Hacker News new | ask | show | jobs
by drdaeman 972 days ago
> If we don't solve attribution

It can't be solved, by design. We want LLMs to behave naturally. Humans, naturally, don't provide any attribution, unless it really matters for the conversation.

No one (except for the copyright holders) wants LLMs to be a marketing department's dream, something straight out of cyberpunk novels, spewing brand names(tm) non-stop.

> then buying the book would be a net negative

Surely this is not true. At least for the fiction, people read books instead of their short summaries, because they want to spend time enjoying the story. That's why people are so against any spoilers.

> It lets you "talk to the book". If that exists, why would anyone buy the book?

Interactive and non-interactive experiences are two different things.
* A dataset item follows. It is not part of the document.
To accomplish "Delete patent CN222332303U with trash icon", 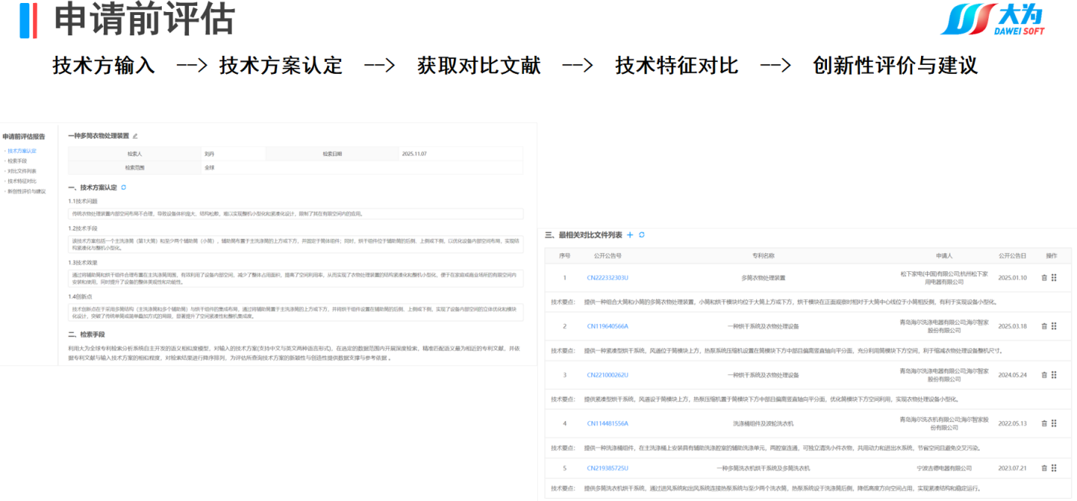I will [1044, 278].
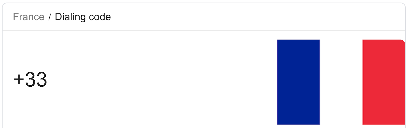
Task: Click the white-red boundary on the flag
Action: pos(362,82)
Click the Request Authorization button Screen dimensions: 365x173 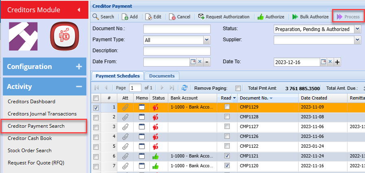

Although, for sure, after a good book, I'd surely enjoy a "what-if" or "explain that" chat with an LLM (here, a possible business model for rightholders). But a chat cannot replace a story.
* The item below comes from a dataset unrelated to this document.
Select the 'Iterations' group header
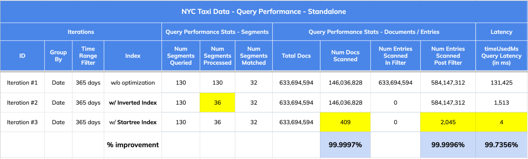Screen dimensions: 528x159 pyautogui.click(x=81, y=32)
For a non-fiction, I probably might enjoy a brief summary first. That's why science papers start with an abstract, anticipating the reader's needs. But even then, if I'm interested, I will probably need full unabridged text to get into the exact details (without LLMs hallucinating me anything).

3 comments

I’m confused why you claim attribution is somehow “unnatural”? Every actually useful lecture, essay, report, etc. I’ve encountered included things like footnotes, references, or a bibliography. So much so, in fact, that I tend to disregard things that don’t include them. So-and-so claims X. What are their sources? There are none? Who cares. Life is too short to engage with arguments that lack rigor or support, even though these things themselves require verification!
Life is too short for me to engage with your argument, because you've failed to attribute the first writers of sentences / ideas semantically similar to each of the lines in your comment.
Ah, you’re right. My mistake. I should’ve simply claimed it’s natural to cite sources instead. After all, there is no debating what is natural or those who are simple.
My apologies, my perception of LLMs is somewhat skewed, because I primarily think of conversation agents.
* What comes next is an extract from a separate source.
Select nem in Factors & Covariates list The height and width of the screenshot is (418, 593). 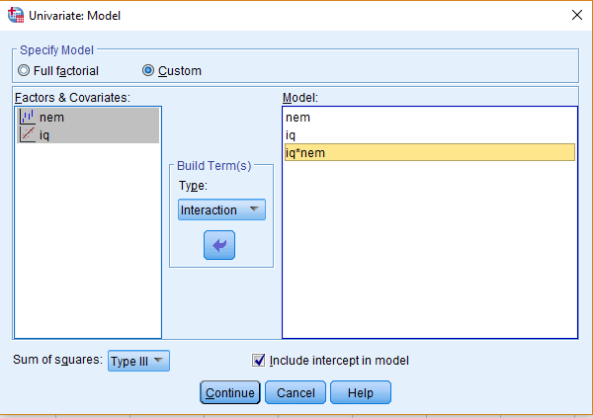(88, 118)
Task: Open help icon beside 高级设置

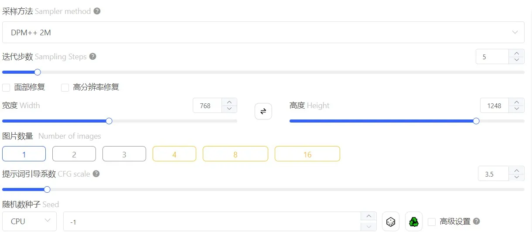Action: (x=477, y=221)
It's unnatural in a conversation. When we're talking about, say, Superman, we don't ever say that it's "a registered trademark of DC Comics, Inc." With obligatory exceptions for comical or satirical effects, or if we're specifically talking about trademarks or copyrights, etc. And of course when we're talking about robots we don't normally give any nods to Karel Čapek.

I believe that, same as humans, LLMs already try to provide references when requested, or if the style/format (such as lecture) prompts for having them. Just remember that famous anecdote where a lawyer used ChatGPT and it wrote a speech and provided believable references (then judge threw this out of court because quality/reliability is another problem - which is out of scope, though).

You're right. I think it's fair to carve out fiction from my argument. For that, I would surely go to the source material until the point where the LLM was coming up with better long-form fiction de-novo. But for non-fiction, which I would guess is the economically and intellectually more important category to protect, the effects may be devastating.

I also agree that attribution can't be solved easily in the current paradigm. Perhaps, during training, one could deduce how much of the net gradient on a particular weight was derived from the batches covering some book, and then during inference, assign attribution based on the effect of that weight on the output. All of this is very expensive to do, and I don't have strong intuitions for whether the resulting attributions would be in any way meaningful.

To your point about hallucinations, if there's not a solution to that, then perhaps the whole point is moot when, after a while, the hype dies down. But if somehow hallucinations are solved (I don't see a technical way this can happen now, but who knows?), then I think we'll need to address attribution for non-technical material.

My impression is that attribution on limited datasets isn't terribly hard. If you can prompt the LLM to say a sentence that is approximately in the source material, then the nearest sentence vector in the source material can be looked up in a vector DB, which can attribute it in context.

I think this might be one of the few places where LLMs can provide straightforward value, since it can work as a search engine that can accept vague queries, create approximate answers, fetch the real answers, translate the source material into layman's terms with citations, and allow the newly informed user to refine or dig deeper with that context. The most dangerous part is translation, and the data I've seen show that transformers almost never hallucinate on tasks where no external knowledge is needed.

> without LLMs hallucinating me anything

That's the trouble with LLMs. You cannot rely on what it is regurgitating.